# Dell E198WFP monitor power saver



## watcher (Sep 4, 2006)

I picked up a Dell E198WFP monitor which has a picked up a quirk that is driving me nuts. It goes into power saver mode, i.e. turns off, in about a minute if you don't have any actions. Its NOT going to screen saver, I turned the screen saver off to check that.

I had it connected to my laptop as a second screen and it didn't have the problem. It only stated when I connected it to my HP desktop both of which run Vista.

I've checked the menu on the monitor and found nothing to change this. I have to be missing something somewhere, anyone know what and where?


----------



## Kari (Mar 24, 2008)

Considering that the issue is not the screen saver. The monitor could be turning off due to the power save functions in Vista...Note that screen saver and power saving are two completely different functions.

Disabling power management is simple and easy. This reputable website instructs in easy steps how to disable power save mode for the monitor and other settings.


----------



## watcher (Sep 4, 2006)

Kari said:


> Considering that the issue is not the screen saver. The monitor could be turning off due to the power save functions in Vista...Note that screen saver and power saving are two completely different functions.
> 
> Disabling power management is simple and easy. This reputable website instructs in easy steps how to disable power save mode for the monitor and other settings.


Thanks, I changed it now well see if it worked.

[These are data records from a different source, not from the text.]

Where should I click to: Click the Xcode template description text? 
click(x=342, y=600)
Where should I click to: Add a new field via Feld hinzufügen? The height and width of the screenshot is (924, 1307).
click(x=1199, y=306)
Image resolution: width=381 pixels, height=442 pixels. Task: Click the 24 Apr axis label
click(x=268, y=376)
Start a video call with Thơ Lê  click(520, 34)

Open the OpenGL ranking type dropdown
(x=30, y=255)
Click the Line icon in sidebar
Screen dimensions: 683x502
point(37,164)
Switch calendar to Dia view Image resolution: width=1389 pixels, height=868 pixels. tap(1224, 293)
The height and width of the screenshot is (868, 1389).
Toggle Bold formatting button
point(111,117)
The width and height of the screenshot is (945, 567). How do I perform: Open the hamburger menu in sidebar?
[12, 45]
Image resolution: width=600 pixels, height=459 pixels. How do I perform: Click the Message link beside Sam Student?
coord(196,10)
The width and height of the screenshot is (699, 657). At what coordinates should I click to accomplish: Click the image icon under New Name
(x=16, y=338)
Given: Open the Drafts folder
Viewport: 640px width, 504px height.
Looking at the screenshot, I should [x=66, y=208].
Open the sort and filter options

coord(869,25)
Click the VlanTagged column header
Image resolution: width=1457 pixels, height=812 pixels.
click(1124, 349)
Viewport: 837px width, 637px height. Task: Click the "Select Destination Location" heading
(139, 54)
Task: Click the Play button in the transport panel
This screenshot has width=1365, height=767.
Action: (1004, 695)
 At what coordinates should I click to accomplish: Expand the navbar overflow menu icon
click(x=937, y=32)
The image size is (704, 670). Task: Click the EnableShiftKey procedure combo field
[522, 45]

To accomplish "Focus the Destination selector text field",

But who ever heard of power saver mode on a desktop? That's almost as stupid as microsoft's "Are you sure you want to do that?" that popped up every time you tried to do anything.


----------



## arabian knight (Dec 19, 2005)

Mine have ALL had Power savers and they have all been desktops too.
I always had them all fall asleep after at time, and even this IMac is set to sleep after a time, what is wrong with setting a "power saver" when it comes to desk tops? Saves electricity also~! Course I bet there are still people that leaves their computer on all night also. I don't and never have. That also saves electricity.


----------



## watcher (Sep 4, 2006)

arabian knight said:


> Mine have ALL had Power savers and they have all been desktops too.
> I always had them all fall asleep after at time, and even this IMac is set to sleep after a time, what is wrong with setting a "power saver" when it comes to desk tops? Saves electricity also~! Course I bet there are still people that leaves their computer on all night also. I don't and never have. That also saves electricity.


In complete thought on my part. How much sense does it to have power saver for a monitor on a desktop computer which is separate from the screen saver? If you are going to have something which blanks or turns off the monitor why not have it all in one place?


----------



## watcher (Sep 4, 2006)

Thanks guys that was the problem, all better now.


----------